| WORK TO BE COMPLETED |
Reproduce without changes everything in the listing from the line containing "Image resolution: width=1306" down to the line containing "Action: [550, 548]", including both of those lines.

| SOURCE DATA |
===============

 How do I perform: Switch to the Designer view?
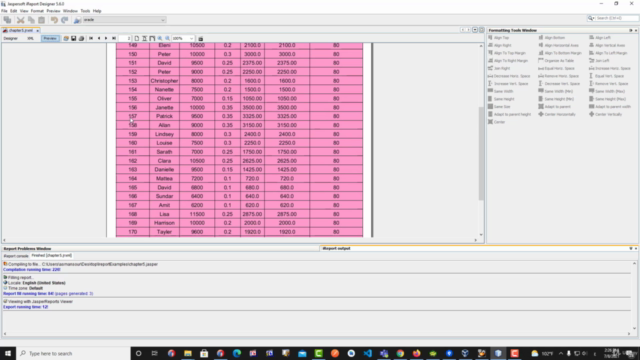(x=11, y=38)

===============

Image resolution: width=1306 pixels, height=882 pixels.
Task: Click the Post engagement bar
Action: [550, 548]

===============

| PROBLEM SOLUTION |
Image resolution: width=1306 pixels, height=882 pixels.
Task: Click the Post engagement bar
Action: [550, 548]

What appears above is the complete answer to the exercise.